Há uma conclusão maior que atravessa tudo isso, e que vale guardar. Modelos generativos não pensam da forma como seres humanos pensam. Eles não compreendem, não acreditam, não sabem — não no sentido que damos a essas palavras. O que eles fazem é transformar texto, imagens, sons ou vídeos em representações matemáticas, calcular relações estatísticas de uma complexidade imensa e usar probabilidades para gerar novas saídas. A fluência impressionante que vemos na tela é o produto dessa engenharia, não de uma mente.

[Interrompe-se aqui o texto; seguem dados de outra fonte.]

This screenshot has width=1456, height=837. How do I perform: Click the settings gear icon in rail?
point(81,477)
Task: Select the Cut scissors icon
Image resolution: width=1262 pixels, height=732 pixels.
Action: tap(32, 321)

Reconhecer isso não diminui a tecnologia — pelo contrário, é o que permite usá-la bem. Quem entende que o modelo gera continuações prováveis, e não verdades, sabe por que ele às vezes inventa fatos com confiança e por que vale a pena verificar o que ele produz. Quem entende o papel da temperatura sabe quando pedir precisão e quando pedir criatividade. Quem entende que tudo começa na conversão de linguagem em números compreende por que o contexto que fornecemos importa tanto. Foi a combinação entre tokens, embeddings, mecanismos de atenção, Transformers, probabilidade e aprendizado em escala colossal que tornou possível a geração atual de sistemas de IA. Compreender essa combinação é deixar de ver a IA como mágica — e passar a vê-la como o que ela é: uma das construções matemáticas mais notáveis da nossa época, com poderes reais e limites igualmente reais.